The Creative and Spiritual World of George Nelson Preston
The Carl and Helen Burger Gallery at Kean University
Artist, scholar, writer, critic, collector, professor, world-traveler, baseball enthusiast, inventor, poet of the Beat Generation and an honored Akan chief in Ghana— George Nelson Preston is a renaissance man, a cultural visionary with a unique outlook on the world as he has lived it. Preston’s life work embodies a perspective that could only evolve within his moment in time, his unique experiences, and above all a relentless insistence on historic reality vs. a sanitized narrative of chronological events. When you meet George, you are confronted with the existential question of how the present has been shaped by the past.
Born in New York City in 1938, George Preston grew up in an art and music family in Harlem. He had the opportunity to attend the High School of Music and Art, and earned his Bachelor of Arts from The City College of New York. In 1960/61 he visited Cuba as a freelance writer and interviewed Pablo Neruda and other cultural and political dignitaries. This was the beginning of his countless travels outside of North America to Europe, South America, and Africa.
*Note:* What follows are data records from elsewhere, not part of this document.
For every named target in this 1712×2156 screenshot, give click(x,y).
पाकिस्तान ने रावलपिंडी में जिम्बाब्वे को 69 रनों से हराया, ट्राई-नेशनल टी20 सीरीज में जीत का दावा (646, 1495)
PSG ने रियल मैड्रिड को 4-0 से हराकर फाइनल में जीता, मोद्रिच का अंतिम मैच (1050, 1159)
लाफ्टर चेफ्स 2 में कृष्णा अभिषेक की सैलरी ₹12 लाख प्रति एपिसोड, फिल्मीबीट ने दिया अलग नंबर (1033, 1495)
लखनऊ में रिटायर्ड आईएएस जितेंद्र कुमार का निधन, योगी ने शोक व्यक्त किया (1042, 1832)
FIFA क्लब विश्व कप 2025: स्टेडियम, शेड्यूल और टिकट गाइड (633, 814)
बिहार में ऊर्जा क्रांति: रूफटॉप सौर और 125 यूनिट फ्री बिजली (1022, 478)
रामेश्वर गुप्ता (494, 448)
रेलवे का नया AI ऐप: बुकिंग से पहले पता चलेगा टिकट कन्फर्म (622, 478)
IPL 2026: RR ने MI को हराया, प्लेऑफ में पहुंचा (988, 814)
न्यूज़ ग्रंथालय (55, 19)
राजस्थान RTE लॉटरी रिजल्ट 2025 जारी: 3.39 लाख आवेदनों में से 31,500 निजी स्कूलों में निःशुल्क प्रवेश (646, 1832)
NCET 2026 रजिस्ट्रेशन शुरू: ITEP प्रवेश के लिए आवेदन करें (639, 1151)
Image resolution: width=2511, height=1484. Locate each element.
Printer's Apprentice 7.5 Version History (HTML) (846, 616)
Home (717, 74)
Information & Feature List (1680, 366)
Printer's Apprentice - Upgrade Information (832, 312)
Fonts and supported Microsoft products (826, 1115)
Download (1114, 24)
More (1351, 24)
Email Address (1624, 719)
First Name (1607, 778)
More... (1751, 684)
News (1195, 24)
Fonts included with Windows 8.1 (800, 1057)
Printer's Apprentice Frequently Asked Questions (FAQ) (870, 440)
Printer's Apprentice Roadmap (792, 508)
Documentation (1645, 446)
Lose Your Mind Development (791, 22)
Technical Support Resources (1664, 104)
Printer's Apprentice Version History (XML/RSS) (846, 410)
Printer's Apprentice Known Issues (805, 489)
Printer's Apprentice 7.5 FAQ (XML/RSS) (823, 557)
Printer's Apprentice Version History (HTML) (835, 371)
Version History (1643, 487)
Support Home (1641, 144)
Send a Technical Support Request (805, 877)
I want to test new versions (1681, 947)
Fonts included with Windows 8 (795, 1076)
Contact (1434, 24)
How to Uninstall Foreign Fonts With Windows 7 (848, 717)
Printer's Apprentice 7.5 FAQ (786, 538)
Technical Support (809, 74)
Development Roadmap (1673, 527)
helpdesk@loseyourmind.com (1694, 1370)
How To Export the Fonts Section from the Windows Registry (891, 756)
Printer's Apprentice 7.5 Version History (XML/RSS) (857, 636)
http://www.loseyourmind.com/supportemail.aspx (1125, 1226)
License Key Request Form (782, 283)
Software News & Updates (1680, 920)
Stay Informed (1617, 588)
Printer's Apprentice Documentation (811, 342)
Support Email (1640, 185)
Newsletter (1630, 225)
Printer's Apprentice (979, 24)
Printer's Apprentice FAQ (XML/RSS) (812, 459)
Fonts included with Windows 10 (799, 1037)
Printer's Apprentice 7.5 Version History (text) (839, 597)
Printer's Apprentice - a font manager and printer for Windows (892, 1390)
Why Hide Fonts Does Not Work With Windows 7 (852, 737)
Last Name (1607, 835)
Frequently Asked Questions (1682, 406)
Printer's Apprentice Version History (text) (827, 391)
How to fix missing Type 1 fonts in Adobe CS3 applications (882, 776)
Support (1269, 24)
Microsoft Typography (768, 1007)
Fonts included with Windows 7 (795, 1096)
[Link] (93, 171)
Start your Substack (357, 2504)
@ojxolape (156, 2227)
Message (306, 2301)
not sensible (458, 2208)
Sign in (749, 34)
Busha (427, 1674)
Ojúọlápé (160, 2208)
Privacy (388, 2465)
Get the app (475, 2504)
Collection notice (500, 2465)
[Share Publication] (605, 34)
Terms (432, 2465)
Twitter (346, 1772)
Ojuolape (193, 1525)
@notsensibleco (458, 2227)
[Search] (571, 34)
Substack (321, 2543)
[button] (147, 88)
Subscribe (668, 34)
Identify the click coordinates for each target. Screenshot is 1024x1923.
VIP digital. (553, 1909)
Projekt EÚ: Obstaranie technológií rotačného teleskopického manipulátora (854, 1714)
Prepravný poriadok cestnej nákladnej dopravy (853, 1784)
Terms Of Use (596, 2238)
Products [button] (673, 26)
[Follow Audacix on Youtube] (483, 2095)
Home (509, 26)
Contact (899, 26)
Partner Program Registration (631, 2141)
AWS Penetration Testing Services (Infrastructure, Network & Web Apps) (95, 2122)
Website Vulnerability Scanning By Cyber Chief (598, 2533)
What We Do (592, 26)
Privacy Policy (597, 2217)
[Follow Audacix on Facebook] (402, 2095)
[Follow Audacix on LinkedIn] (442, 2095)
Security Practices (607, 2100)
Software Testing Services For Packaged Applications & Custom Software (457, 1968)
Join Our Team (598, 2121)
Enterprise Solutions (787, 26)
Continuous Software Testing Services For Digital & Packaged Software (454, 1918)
In 1966, George Nelson Preston entered the Program in Primitive and Pre-Columbian Art in the Department of Art History and Archeology, at Columbia University where he later earned his Masters and Doctorate degrees.
To uncover the impact of Africa, Preston has invented the aquatic continent of Afro-Atlantica, the shores of which are washed by the waters of Africa, the Americas, and Europe starting with the arrival of the Portuguese in Brazil in 1500. This is not a romantic notion, but instead a way of explaining the painful birth of modern cultures that continue to flourish in spite of the ongoing struggle for identity, freeing centuries of European destruction, colonization, and genocide.
George Preston is the founder of the Museum of Art & Origins, located on 162ndStreet in New York City . Dedicated to his ancestors, the museum collections are housed in a large classic Manhattan brownstone. Hundreds of African artworks are interspersed with personal ephemera, George’s artworks, antique family photographs, and works by other contemporary artists. In several places, the museum environment has evolved into layers of art, starting with a drawing directly on the wall with paintings and sculptures working together in harmony. Preston asks the viewer:
"What if I could give visual cues to the experience of the painting as layers of consciousness beyond the image and between the consciousness of the viewer and the consciousness of the painting?"
This unique installation at the Karl and Helen Burger Gallery presents George’s artwork with this in mind. The exhibition is but a vignette, of his artwork, collection, and philosophy of life presented together. Everything in the gallery is interconnected and relates in some way to the past, the present, and the future.